::: Supplied records

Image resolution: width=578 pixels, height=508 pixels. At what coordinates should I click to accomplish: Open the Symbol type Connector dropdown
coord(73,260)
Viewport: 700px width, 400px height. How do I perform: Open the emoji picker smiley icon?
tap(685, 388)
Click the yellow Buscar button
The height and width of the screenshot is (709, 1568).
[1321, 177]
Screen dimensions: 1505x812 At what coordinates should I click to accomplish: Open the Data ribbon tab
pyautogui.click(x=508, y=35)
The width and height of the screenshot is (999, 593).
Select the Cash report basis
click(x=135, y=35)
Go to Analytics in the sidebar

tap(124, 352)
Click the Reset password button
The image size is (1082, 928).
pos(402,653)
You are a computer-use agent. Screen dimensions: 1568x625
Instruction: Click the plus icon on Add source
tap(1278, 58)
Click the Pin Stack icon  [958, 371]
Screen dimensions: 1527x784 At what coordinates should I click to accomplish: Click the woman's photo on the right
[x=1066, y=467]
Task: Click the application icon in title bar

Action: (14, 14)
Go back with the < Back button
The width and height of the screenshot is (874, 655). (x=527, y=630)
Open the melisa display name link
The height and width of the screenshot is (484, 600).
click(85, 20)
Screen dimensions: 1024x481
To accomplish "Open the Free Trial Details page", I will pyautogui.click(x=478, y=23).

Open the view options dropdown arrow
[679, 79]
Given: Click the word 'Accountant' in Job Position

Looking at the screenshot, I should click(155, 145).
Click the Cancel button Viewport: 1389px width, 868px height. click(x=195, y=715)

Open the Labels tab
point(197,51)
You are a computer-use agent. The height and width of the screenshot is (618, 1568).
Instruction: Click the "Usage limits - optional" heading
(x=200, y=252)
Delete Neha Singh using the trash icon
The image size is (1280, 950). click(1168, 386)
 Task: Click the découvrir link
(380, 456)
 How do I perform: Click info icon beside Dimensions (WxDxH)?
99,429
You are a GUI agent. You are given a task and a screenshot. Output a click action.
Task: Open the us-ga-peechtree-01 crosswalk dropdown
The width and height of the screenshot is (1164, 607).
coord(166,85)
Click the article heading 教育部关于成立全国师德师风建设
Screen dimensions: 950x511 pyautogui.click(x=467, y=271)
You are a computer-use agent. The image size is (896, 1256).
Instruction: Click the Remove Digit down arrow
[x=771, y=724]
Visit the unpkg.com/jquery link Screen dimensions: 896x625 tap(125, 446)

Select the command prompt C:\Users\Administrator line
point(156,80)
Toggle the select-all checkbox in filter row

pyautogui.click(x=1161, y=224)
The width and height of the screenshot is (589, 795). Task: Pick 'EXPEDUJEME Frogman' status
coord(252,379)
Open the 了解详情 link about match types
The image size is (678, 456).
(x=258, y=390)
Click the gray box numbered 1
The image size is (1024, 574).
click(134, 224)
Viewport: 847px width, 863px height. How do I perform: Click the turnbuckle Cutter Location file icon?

::::::

● Task requirements
Please report every line of the records above that contains the word "agent".

● Worked solution
You are a computer-use agent. Screen dimensions: 1568x625
You are a computer-use agent. The height and width of the screenshot is (618, 1568).
You are a GUI agent. You are given a task and a screenshot. Output a click action.
You are a computer-use agent. The image size is (896, 1256).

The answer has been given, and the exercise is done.